Je ne jugerai pas les allusions culturelles au Brésil, je ne connais que trop peu ce pays, mais il me semblait que le vaudou appartenait plus à la culture africaine. D'ailleurs je ne sais pas pourquoi, mais il m'a été difficile de voir une brésilienne, je ne voyais qu'une grande africaine au charme sauvage, rien de bien brésilien là-dedans.

Par contre, gros point négatif, la longueur du texte. Je n'ai rien contre les longs texte, mais celui-ci pourrait se départir de quelques paragraphes, de quelques descriptions aussi, et de tous les mails qui me semblent bien superflus ici. J'ai trouvé que ça nuisait à la lecture, ça floutait les émotions, endormissait une relation déjà timide.
La preuve est que même vous, vous vous perdez parfois dans vos descriptions, disant une première fois qu'ils s'échangent leurs numéros de téléphone, puis plus tard elle lui donne à nouveau. Elle a des fesses fermes et hautes et plus tard elle les a bien fournies...

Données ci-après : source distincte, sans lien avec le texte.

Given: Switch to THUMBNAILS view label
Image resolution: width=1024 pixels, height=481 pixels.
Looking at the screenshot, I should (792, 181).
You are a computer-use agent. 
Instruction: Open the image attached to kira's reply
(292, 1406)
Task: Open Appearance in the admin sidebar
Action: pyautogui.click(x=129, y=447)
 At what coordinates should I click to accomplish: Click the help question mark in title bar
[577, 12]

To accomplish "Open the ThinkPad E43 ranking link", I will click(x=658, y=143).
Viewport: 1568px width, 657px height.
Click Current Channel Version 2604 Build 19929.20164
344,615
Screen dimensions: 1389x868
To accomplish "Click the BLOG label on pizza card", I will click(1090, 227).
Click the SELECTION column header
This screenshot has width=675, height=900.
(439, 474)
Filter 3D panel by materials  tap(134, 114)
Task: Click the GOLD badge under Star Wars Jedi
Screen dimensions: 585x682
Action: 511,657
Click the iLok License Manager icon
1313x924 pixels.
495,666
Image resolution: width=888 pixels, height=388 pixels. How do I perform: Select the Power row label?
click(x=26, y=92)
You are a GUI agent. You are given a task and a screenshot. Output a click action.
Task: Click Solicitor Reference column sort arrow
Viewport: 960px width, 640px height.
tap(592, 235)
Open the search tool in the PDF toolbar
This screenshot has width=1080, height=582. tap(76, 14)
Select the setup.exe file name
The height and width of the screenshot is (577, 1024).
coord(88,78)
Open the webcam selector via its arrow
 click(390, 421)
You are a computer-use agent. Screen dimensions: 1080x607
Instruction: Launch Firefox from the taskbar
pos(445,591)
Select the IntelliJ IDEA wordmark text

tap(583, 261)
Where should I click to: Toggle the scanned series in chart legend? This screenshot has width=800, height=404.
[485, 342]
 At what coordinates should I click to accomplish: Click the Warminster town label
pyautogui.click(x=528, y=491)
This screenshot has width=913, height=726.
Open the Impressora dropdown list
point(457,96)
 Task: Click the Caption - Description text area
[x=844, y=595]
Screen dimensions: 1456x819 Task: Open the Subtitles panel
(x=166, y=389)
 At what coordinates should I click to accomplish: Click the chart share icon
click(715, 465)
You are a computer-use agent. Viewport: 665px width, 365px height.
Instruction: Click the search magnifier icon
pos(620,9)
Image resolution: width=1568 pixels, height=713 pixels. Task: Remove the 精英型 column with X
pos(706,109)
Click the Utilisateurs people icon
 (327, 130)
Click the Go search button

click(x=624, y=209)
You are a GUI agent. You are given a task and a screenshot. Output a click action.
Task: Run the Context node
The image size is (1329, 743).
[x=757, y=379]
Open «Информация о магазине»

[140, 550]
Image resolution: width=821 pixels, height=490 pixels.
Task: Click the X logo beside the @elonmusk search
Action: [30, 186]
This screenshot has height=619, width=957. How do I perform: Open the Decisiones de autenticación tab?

Un effort sur le style à faire donc, se débarrasser du superflu surtout ! Bonne continuation tout de même !

   KarlRuhe   
7/9/2012
 a aimé ce texte 
Bien ↑
J'aime beaucoup ce narrateur juste assez naïf pour ce perdre dans une passion amoureuse foireuse. Un text plein de générosité et de sensualité qui me paraît parfaitement crédible, une écriture simple et légère. Un beau réalisme.